Here the UARTOverlayKey is referenced and used to “place” the necessary connections (and collateral) to connect to the UART. The UARTDesignInput is used to pass in the UART IO from the ChipTop/topDesign to the Overlay. Note that the BundleBridgeSource can be viewed as a glorified wire (that is defined in the LazyModule scope). This pattern is similar for all other Overlays in the test harness. They must be “placed” and given a set of inputs (IOs, parameters). The main exception to this pattern is the Overlay used to generate the clock(s) for the FPGA.

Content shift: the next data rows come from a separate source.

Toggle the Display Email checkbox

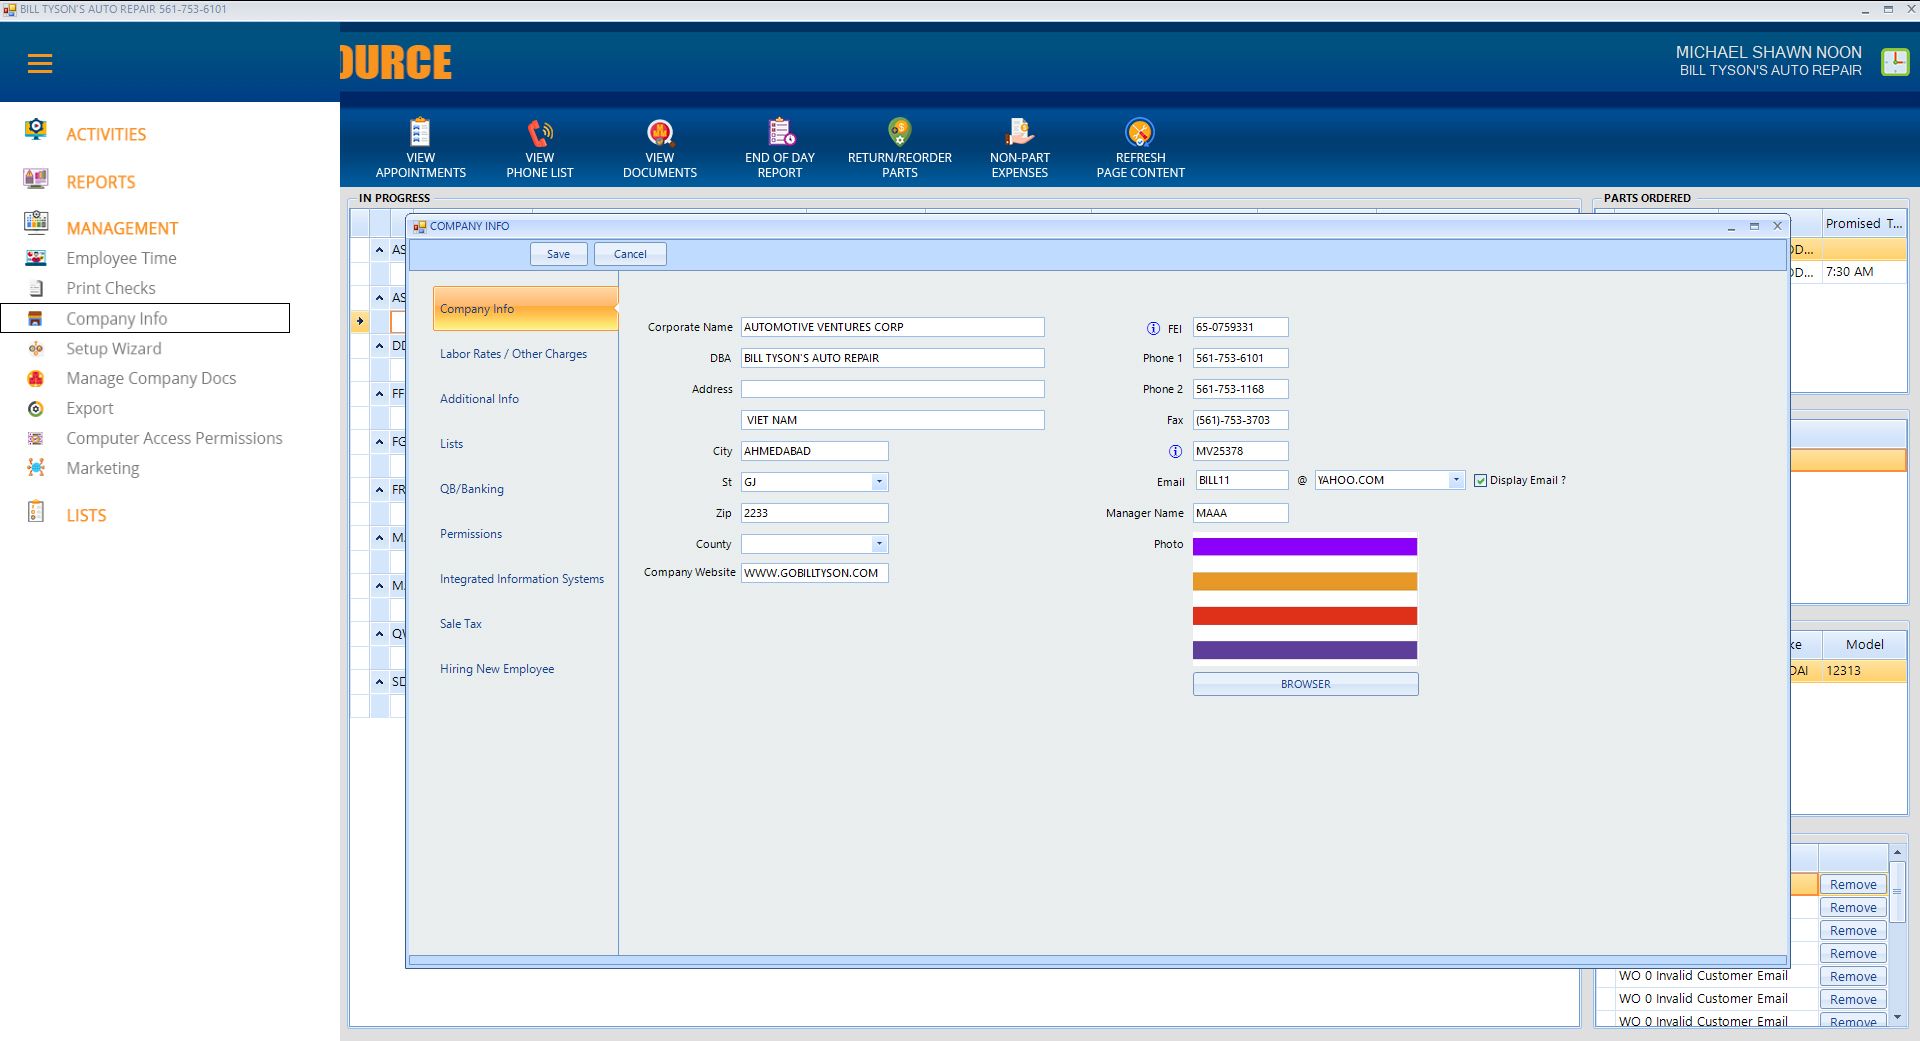1481,481
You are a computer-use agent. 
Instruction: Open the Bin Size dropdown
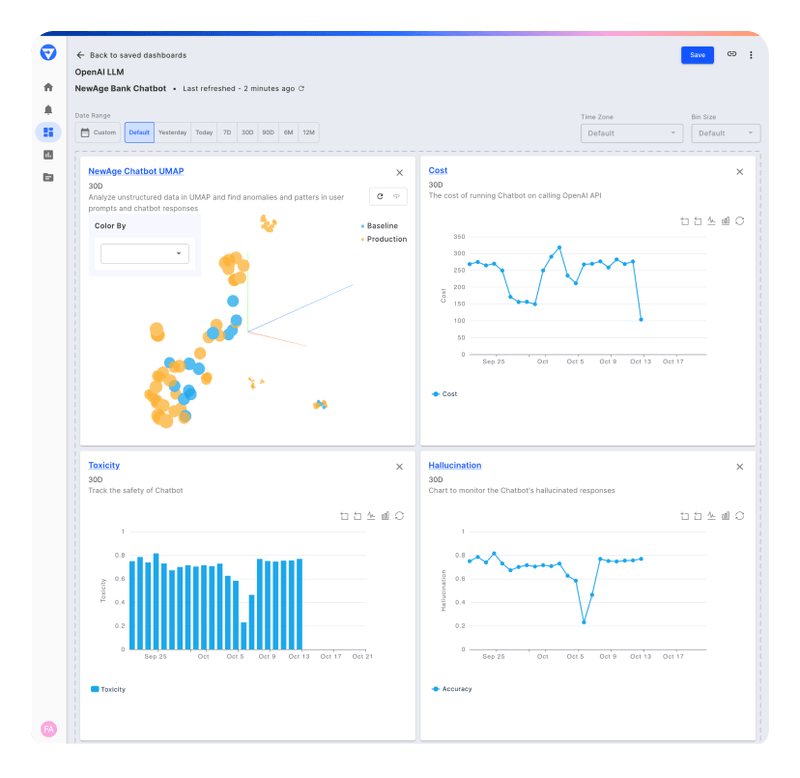[x=726, y=132]
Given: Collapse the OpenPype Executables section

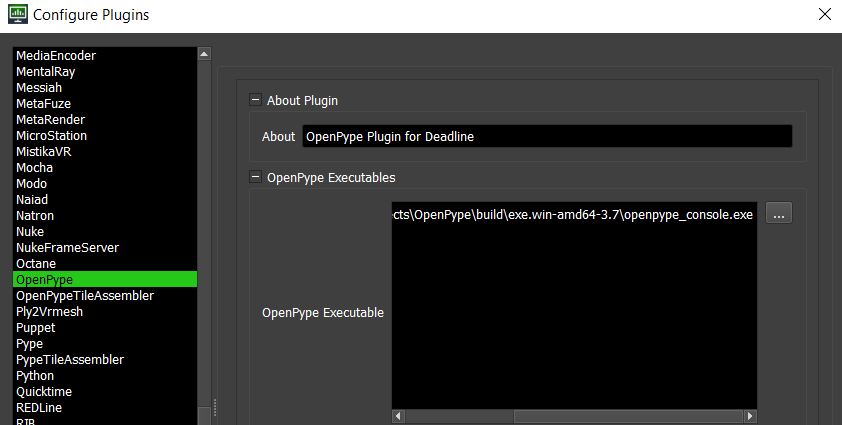Looking at the screenshot, I should 256,177.
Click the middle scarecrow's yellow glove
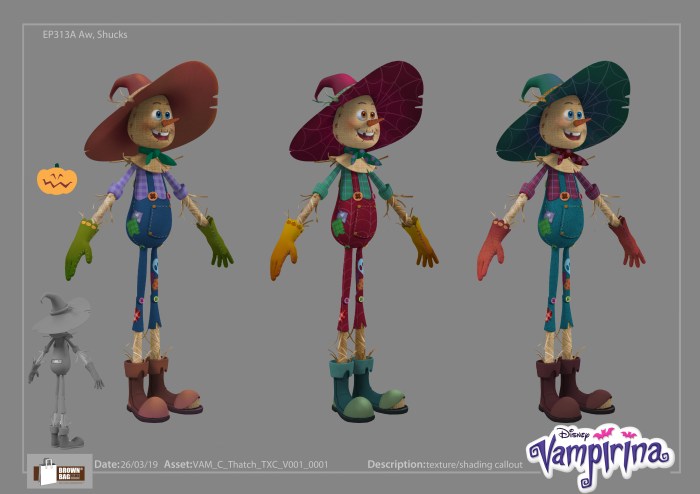This screenshot has width=700, height=494. point(285,250)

  // place all clocks in the shell
  require(dp(ClockInputOverlayKey).size >= 1)
  val sysClkNode = dp(ClockInputOverlayKey)(0).place(ClockInputDesignInput()).overlayOutput.node

  /*** Connect/Generate clocks ***/

  // connect to the PLL that will generate multiple clocks
  val harnessSysPLL = dp(PLLFactoryKey)()
  harnessSysPLL := sysClkNode

  // create and connect to the dutClock
  val dutClock = ClockSinkNode(freqMHz = dp(FPGAFrequencyKey))
  val dutWrangler = LazyModule(new ResetWrangler)
  val dutGroup = ClockGroup()
  dutClock := dutWrangler.node := dutGroup := harnessSysPLL

Without going into too much detail, the clocks overlay is placed in the harness and a PLL node (harnessSysPLL) generates the necessary clocks specified by ClockSinkNodes. For ease of use, you can change the FPGAFrequencyKey to change the default clock frequency of the FPGA design.

After the harness is created, the BundleBridgeSource’s must be connected to the ChipTop IOs. This is done with harness binders and io binders (see fpga/src/main/scala/vcu118/HarnessBinders.scala and fpga/src/main/scala/vcu118/IOBinders.scala). For more information on harness binders and io binders, refer to IOBinders and HarnessBinders.

10.2.3. Introduction to the Bringup Platform

An example of a more complicated design used for Chipyard test chips can be viewed in fpga/src/main/scala/vcu118/bringup/. This example extends the default test harness and creates new Overlays to connect to a DUT (connected to the FMC port). Extensions include another UART (connected over FMC), I2C (connected over FMC), miscellaneous GPIOS (can be connected to anything), and a TSI Host Widget. The TSI Host Widget is used to interact with the DUT from the prototype over a SerDes link (sometimes called the Low BandWidth InterFace - LBWIF) and provide access to a channel of the FPGA’s DRAM.


Remember that since whenever a new test harness is created (or the config changes, or the config packages changes, or…), you need to modify the make invocation. For example, make SUB_PROJECT=vcu118 CONFIG=MyNewVCU118Config CONFIG_PACKAGE=this.is.my.scala.package bitstream. See Generating a Bitstream for information on the various make variables.